Mechanisms of Tachydysrhythmias

There are three accepted mechanisms for dysrhythmias: (1) increased automaticity in a normal or ectopic site, (2) reentry in a normal or accessory pathway, and (3) afterdepolarizations causing triggered rhythms. While treatment is best directed by an understanding of the underlying process, uncertainty still exists over the precise mechanism of many dysrhythmias, and therapy is still often empiric.

An ectopic focus is an area of the heart, away from the normal sinus node pacemaker, that acquires independent pacemaker activity and usurps the pacemaking role. The result can be a single extrasystole or multiple extra depolarizations. These ectopic pacemakers can be the result of (1) enhanced automaticity of subsidiary pacemaker cells (i.e., in the AV node or infranodal conduting system) or (2) abnormal automaticity of myocardial cells, which seldom possess pacemaking activity (i.e., Purkinje cells). Dysrhythmias due to an ectopic focus usually have a gradual onset ("warmup period"). The termination is also gradual, as opposed to the abrupt onset and termination seen with reentry or triggered mechanisms.

Reentry was initially described when researchers took myocardial tissue and increased the K + concentration in a part of the tissue. They found that when stimulated, a rhythm was sustained without further stimulation at certain K+ concentrations. Reentry requires a temporary or permanent unidirectional block in one limb of a circuit and slower-than-normal conduction around the entire circuit. These conditions are secondary to disease, drugs, accessory pathways, or when tissue is stimulated during the partial refractory period (before full repolarization), as with premature depolarizations.

As indicated in Fig.;...24-.3, the inciting impulse traveling in the normal downward direction encounters the two limbs, finds limb a blocked, and travels down limb b. Upon reaching the bottom portion of the circuit where the two limbs rejoin, the impulse can then travel retrograde up limb a and reach the upper connection of the circuit. Normally, conduction is so rapid that the impulse would encounter limb b still refractory to stimulation, and no further propagation would occur. However, if conduction around the circuit were slow enough, limb b would be able to conduct the impulse again in the antegrade direction. With the right size circuit and conduction velocity, an electric impulse can be maintained traveling around the circuit in a cyclic manner. Each time the impulse passes the upper and lower limb connections, a depolarization occurs.

FIG. 24-3. Reentry circuit.

Reentry can occur around anatomically defined circuits, resulting in a regular rapid rhythm such as paroxysmal supraventricular tachycardia. Conversely, reentry can also occur in a disorganized and chaotic fashion through a syncytium of myocardial tissue—as seen, for example, in atrial or ventricular fibrillation.

Triggered dysrhythmias are due to the oscillations of the transmembrane potential during or after repolarization (afterpotentials). Under ideal conditions of rate, afterpotentials reach threshold and trigger a complete depolarization (afterdepolarization). Once triggered, this process may be self-sustaining.
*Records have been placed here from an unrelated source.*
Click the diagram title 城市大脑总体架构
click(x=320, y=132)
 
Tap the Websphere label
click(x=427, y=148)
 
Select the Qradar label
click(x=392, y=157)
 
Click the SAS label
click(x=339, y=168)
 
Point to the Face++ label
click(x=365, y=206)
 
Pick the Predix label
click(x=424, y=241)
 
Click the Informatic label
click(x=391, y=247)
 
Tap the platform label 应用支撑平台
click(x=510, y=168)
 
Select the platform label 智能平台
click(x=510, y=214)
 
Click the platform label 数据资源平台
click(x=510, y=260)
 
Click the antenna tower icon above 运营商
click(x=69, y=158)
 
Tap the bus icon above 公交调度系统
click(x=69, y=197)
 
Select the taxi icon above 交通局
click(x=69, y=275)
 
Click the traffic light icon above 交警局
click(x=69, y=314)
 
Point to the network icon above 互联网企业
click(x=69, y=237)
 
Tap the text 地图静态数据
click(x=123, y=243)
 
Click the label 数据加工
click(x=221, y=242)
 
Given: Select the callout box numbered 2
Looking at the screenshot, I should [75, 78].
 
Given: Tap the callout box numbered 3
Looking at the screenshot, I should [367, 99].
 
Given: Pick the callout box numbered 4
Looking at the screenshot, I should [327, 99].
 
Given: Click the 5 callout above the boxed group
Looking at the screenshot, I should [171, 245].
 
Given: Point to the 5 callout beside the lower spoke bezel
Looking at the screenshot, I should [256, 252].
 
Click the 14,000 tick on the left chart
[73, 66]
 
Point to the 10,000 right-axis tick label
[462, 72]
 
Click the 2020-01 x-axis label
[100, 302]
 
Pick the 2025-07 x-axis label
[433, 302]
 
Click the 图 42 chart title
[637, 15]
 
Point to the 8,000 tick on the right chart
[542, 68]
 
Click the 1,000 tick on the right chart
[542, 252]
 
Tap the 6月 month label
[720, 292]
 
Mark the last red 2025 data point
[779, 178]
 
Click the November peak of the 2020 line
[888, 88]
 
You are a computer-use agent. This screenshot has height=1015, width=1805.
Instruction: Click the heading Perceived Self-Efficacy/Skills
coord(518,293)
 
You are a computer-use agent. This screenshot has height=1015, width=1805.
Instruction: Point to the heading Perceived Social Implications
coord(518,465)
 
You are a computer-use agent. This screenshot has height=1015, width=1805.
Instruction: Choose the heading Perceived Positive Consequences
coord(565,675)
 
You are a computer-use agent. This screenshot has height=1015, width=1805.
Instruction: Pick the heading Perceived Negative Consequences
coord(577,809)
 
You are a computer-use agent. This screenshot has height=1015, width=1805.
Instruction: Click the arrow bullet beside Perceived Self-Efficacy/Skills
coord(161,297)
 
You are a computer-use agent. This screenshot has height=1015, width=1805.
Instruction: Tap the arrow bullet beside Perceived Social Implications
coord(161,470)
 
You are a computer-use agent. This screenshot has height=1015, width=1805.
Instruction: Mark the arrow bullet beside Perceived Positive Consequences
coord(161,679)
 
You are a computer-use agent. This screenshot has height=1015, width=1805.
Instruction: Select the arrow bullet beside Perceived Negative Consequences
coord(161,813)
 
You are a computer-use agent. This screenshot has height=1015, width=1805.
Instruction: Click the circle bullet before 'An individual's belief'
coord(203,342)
Triggered dysrhythmias associated with early afterpotentials are enhanced by slow heart rates and usually treated by accelerating the ventricular rate with positive chronotropic drugs or electrical pacing. Triggered dysrhythmias associated with delayed afterpotentials are enhanced by fast heart rates. Treatment with agents that have a negative chronotropic action is usually effective.

The urgency with which tachydysrhythmias require treatment is guided by two considerations: (1) evidence of hypoperfusion (shock, altered mental status, anginal chest pain, or pulmonary edema) and (2) the potential to degenerate into a more serious dysrhythmia or cardiac arrest. The two treatment methods most commonly used are intravenous drugs for the clinically stable patient and synchronized cardioversion or defibrillation for the unstable patient. Some tachydysrhythmias are amenable to overdrive electrical pacing but frequently require rates over 200 in order to capture the ventricle.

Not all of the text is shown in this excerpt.